Neuropathic pain after CNS injury can have different causes, but activation of microglia and the resulting NO production, and release of pro-inflammatory cytokines is a common mechanism (Huselbosch 2008; Rothman et al 2009b). In addition to its pro-coagulant properties, activation of microglia is one of the many properties of mammalian thrombin, a multifunctional serine protease (Weinstein et al. 2008). Since activation of microglia predicts neuropathic pain, the exposure of CNS tissue to thrombin is contraindicated although it is inevitably produced as a result of blood coagulation subsequent to traumatic injury. Xue et al. (2006) show that thrombin from intracerebral injection of autologous blood in mice produced significant brain damage. Further evidence of thrombin's neurotoxicity on CNS tissue is the neuroprotective effect of thrombin inhibitors (Festoff et al. 2004).
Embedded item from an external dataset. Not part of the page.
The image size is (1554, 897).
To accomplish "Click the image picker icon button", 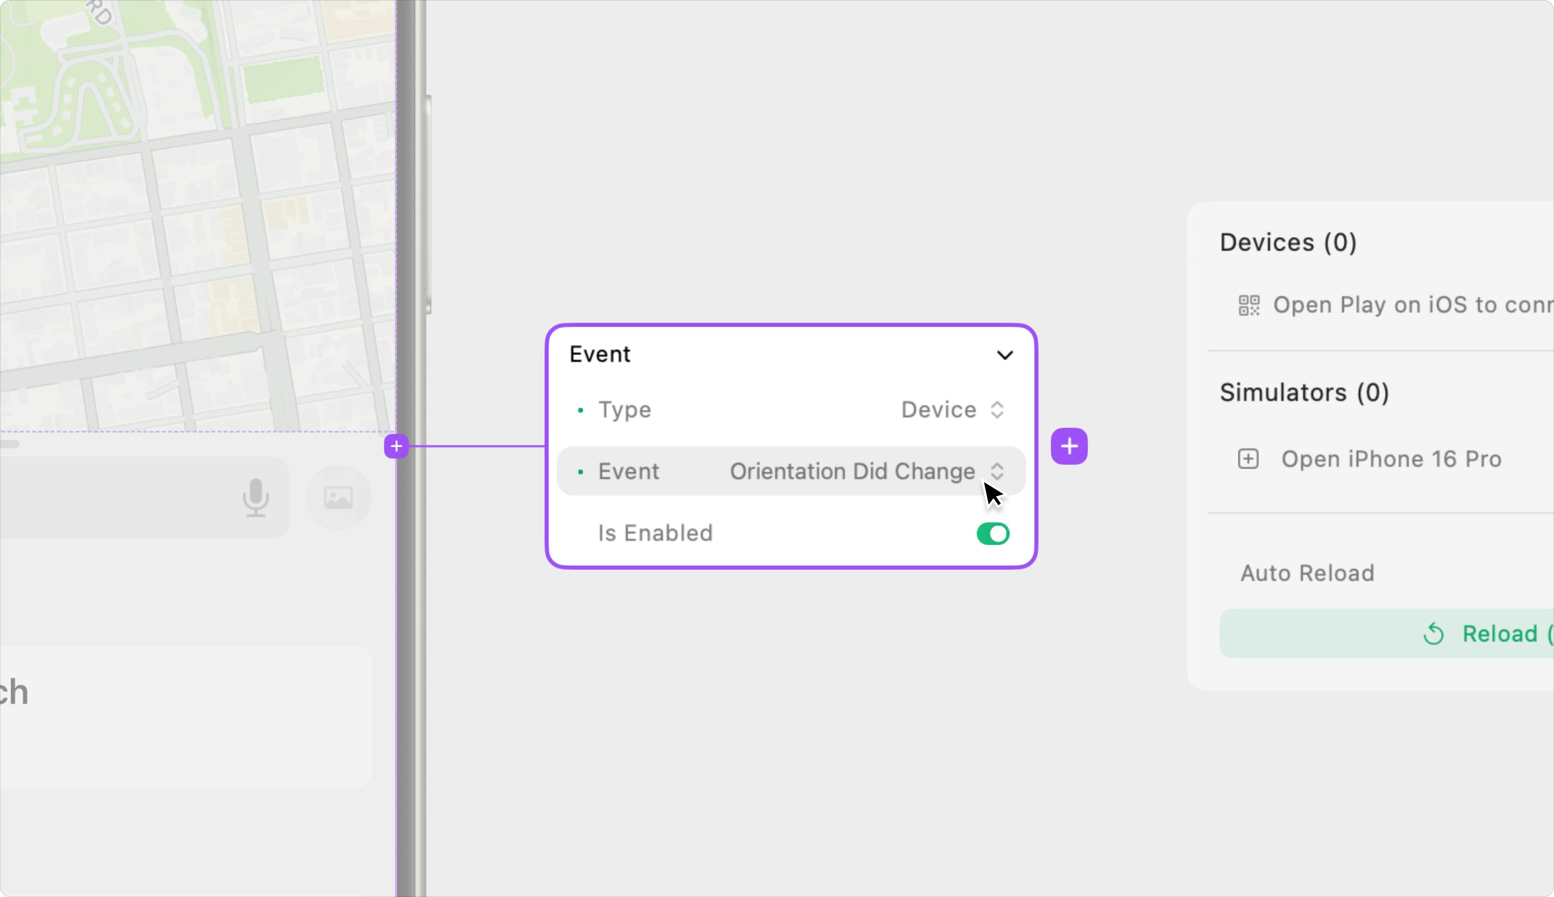I will pos(338,498).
The primary structure of thrombins from various species is highly conserved (Banfield & MacGillivray, 1992). Michaud et al. (2002) compared human and salmon thrombin, and found that they were nearly identical in polymerizing fibrinogen and activating Factor XIII, and similar but not identical in stimulating human platelets. They differed in the greater activity of salmon thrombin at low pH and high salt environments. Sawyer et al. (1999), Wang et al. (2000), and Laidmae et al. (2006) demonstrated the similarity of salmon and mammalian-derived thrombin and fibrinogen as fibrin sealants. When combined with fibrinogen, mammalian thrombin appeared safe for use in the rat CNS (Petter-Puchner et al. 2007), but there was no attenuation of the inflammatory response, and its capability to cause pain was unexamined. Fibrin gels composed of salmon fibrinogen and either human or salmon thrombin were equally effective in enhancing neurite outgrowth from mammalian neurons, and Ju et al. (2007) identified salmon fibrinogen, which differs in amino acid sequence and glycosolation from mammalian fibrinogen, as the beneficial component.